Required work:
What is needed is the number of lines below that contain the word "Friday", with no other output.

[Stored entries]

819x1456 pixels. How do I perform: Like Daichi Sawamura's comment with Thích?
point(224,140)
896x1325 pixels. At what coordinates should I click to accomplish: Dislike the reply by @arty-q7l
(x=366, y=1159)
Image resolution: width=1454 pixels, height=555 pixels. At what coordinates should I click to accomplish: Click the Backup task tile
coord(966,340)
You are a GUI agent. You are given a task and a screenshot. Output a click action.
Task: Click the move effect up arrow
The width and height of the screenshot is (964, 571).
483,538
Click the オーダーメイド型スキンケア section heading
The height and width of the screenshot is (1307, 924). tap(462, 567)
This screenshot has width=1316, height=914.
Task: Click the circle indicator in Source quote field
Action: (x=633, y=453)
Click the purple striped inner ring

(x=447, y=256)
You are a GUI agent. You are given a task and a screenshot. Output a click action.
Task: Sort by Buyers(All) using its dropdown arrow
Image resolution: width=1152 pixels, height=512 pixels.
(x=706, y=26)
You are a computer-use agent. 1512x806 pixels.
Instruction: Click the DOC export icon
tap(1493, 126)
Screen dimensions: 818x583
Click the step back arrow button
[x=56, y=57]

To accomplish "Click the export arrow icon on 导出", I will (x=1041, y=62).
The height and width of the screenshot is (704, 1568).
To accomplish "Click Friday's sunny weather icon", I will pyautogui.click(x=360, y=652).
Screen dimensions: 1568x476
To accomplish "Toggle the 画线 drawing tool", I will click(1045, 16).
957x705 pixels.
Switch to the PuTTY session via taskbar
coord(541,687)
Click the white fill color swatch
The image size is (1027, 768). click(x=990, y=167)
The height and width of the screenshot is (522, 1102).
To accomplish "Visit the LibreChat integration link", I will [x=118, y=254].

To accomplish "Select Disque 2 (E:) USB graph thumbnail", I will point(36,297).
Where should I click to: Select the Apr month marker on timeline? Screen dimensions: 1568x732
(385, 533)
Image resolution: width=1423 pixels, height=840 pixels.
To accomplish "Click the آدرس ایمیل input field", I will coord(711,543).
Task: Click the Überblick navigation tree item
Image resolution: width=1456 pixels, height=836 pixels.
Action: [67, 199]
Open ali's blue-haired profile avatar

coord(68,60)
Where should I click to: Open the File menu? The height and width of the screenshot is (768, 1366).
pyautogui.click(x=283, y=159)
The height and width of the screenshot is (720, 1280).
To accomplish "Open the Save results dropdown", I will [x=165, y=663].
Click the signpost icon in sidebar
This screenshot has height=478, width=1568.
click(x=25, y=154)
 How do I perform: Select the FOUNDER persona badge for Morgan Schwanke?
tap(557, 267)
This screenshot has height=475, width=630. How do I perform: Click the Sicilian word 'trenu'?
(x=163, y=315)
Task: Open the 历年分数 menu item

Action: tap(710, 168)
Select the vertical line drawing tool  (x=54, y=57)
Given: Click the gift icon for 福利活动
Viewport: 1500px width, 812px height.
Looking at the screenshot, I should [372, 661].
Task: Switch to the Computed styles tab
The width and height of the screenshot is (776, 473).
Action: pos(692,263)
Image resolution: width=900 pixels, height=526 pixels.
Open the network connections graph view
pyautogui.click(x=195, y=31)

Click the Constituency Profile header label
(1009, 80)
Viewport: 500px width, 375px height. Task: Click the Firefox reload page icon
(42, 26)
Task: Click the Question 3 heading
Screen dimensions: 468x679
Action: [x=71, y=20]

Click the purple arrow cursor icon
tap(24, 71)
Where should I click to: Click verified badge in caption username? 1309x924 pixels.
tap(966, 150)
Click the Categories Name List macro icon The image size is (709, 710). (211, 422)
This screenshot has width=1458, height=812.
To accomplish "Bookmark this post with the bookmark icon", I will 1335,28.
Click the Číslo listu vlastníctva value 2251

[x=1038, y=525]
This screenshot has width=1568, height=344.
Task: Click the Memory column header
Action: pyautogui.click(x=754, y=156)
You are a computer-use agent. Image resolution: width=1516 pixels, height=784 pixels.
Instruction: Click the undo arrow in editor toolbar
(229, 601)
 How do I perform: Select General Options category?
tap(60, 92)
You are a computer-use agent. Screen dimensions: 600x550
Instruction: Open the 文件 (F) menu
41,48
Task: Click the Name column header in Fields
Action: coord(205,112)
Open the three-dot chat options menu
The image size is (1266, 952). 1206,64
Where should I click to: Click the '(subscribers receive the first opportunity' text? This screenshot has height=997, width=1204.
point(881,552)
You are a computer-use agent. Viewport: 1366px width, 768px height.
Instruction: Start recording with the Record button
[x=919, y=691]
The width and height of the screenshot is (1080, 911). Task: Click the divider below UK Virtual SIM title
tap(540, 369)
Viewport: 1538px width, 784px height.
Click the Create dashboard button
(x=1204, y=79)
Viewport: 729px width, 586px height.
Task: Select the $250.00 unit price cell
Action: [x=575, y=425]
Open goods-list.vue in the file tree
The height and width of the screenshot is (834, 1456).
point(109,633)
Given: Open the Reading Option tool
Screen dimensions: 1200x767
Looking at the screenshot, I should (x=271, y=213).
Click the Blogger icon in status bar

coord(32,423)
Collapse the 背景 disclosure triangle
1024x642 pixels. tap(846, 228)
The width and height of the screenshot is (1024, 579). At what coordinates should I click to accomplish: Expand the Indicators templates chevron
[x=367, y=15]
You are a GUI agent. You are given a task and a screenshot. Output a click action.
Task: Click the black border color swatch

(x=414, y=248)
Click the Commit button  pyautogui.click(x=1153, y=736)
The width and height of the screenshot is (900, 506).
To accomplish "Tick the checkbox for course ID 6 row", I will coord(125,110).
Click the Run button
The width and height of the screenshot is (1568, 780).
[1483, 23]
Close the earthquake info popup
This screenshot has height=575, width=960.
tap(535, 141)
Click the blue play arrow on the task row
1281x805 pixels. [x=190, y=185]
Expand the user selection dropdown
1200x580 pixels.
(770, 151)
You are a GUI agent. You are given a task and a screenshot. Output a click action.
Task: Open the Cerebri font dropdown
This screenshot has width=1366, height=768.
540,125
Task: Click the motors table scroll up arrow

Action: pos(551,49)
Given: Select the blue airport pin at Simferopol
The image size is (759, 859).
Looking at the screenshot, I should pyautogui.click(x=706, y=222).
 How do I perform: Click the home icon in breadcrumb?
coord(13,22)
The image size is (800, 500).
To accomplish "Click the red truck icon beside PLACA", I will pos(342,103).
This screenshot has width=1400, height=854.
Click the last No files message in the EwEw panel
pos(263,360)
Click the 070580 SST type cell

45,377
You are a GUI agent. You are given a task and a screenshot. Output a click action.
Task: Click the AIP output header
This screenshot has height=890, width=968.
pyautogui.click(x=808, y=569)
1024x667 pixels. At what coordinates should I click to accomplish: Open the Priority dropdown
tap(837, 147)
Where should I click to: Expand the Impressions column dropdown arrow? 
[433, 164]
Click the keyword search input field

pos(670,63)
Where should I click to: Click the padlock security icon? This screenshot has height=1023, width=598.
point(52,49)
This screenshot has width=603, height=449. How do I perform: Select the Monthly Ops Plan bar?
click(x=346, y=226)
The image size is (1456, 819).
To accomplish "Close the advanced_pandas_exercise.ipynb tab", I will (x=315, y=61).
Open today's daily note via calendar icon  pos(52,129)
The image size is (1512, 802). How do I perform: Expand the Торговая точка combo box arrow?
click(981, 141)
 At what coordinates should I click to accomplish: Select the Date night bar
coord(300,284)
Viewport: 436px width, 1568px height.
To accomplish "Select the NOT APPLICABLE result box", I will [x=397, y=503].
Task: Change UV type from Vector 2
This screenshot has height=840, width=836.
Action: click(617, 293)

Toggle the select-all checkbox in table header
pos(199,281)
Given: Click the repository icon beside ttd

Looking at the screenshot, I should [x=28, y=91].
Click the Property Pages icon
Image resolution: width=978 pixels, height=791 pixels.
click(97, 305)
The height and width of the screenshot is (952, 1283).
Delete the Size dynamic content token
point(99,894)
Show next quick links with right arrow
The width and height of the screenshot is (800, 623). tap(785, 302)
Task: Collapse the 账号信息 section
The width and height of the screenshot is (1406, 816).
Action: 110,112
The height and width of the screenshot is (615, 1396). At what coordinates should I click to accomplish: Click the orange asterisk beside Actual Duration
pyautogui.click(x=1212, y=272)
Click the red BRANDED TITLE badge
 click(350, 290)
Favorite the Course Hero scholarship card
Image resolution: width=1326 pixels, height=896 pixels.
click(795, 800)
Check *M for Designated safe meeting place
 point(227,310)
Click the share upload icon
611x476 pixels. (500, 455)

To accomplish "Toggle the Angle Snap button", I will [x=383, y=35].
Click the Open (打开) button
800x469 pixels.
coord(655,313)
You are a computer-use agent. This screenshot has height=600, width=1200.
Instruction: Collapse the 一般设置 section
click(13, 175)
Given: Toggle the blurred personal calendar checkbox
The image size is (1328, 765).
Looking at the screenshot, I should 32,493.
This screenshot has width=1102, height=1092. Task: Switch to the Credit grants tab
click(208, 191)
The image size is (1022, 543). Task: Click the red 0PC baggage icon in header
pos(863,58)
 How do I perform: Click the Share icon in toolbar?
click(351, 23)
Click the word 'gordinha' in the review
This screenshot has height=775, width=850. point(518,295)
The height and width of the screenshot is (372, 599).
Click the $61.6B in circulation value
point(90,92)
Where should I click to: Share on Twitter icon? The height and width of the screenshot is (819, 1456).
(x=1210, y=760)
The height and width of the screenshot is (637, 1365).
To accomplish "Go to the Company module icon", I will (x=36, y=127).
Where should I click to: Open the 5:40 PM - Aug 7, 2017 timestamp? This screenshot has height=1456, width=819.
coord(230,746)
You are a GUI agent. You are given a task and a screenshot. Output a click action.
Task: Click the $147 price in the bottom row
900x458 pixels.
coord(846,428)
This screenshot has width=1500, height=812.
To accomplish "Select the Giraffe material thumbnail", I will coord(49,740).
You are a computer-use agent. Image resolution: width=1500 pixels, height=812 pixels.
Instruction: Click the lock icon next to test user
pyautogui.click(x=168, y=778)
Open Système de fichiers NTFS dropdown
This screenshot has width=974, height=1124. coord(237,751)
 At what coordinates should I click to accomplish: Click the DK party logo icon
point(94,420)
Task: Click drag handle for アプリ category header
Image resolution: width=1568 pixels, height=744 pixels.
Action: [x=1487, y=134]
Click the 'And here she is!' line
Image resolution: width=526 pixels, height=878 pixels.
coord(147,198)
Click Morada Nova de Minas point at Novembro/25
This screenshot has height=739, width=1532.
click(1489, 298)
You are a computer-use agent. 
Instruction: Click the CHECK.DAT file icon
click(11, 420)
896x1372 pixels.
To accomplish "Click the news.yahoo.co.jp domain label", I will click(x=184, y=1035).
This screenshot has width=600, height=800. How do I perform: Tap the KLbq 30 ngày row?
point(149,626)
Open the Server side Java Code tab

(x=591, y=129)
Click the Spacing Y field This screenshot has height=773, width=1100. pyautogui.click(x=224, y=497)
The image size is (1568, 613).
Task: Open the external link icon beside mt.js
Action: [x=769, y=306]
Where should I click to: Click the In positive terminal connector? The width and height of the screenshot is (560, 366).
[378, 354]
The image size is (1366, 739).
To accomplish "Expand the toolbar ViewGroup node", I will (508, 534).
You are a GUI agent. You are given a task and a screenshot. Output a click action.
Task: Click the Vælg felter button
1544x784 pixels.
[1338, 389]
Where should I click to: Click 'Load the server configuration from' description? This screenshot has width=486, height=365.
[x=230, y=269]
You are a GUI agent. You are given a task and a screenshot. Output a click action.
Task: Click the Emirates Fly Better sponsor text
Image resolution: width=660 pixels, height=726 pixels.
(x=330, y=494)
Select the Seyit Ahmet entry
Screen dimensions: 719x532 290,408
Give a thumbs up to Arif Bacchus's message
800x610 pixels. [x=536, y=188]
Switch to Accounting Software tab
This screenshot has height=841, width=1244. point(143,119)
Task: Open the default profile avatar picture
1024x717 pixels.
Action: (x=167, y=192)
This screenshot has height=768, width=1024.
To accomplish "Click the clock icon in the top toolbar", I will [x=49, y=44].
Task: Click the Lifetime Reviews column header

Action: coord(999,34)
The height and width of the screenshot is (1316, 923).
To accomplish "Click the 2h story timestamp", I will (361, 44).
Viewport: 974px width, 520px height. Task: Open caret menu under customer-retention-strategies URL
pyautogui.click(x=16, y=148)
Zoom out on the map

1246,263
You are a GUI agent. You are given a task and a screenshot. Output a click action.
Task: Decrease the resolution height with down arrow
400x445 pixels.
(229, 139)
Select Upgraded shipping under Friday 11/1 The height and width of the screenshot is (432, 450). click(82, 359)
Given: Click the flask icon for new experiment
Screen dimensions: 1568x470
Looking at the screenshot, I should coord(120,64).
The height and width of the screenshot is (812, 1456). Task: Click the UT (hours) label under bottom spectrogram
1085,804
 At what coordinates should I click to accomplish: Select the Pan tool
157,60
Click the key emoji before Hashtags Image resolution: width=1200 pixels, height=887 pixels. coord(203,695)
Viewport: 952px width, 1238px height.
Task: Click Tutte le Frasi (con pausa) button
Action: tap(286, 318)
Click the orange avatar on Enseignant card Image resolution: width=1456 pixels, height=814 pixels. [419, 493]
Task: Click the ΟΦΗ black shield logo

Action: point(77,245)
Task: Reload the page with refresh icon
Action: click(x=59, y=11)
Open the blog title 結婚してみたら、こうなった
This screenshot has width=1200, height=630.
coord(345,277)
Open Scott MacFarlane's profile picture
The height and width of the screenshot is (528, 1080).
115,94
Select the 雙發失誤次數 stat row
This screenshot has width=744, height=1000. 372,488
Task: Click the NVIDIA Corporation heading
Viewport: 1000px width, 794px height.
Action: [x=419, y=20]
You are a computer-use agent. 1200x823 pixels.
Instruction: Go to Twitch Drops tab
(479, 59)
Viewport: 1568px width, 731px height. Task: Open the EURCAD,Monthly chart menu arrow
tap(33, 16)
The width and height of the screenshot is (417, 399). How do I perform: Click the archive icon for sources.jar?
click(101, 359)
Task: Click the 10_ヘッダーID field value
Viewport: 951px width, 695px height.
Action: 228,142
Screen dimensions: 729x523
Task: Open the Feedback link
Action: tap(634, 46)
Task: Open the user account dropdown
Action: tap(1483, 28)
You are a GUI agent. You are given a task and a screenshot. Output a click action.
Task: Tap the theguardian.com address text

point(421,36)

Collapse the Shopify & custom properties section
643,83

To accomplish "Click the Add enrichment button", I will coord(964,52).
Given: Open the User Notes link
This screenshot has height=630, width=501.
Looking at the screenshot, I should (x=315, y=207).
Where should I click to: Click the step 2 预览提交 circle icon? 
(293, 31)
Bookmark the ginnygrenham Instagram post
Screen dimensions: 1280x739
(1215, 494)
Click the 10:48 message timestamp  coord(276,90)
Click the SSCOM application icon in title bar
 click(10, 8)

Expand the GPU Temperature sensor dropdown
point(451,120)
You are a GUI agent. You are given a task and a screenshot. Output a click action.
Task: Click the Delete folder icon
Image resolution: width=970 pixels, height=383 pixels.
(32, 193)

Written answer:
2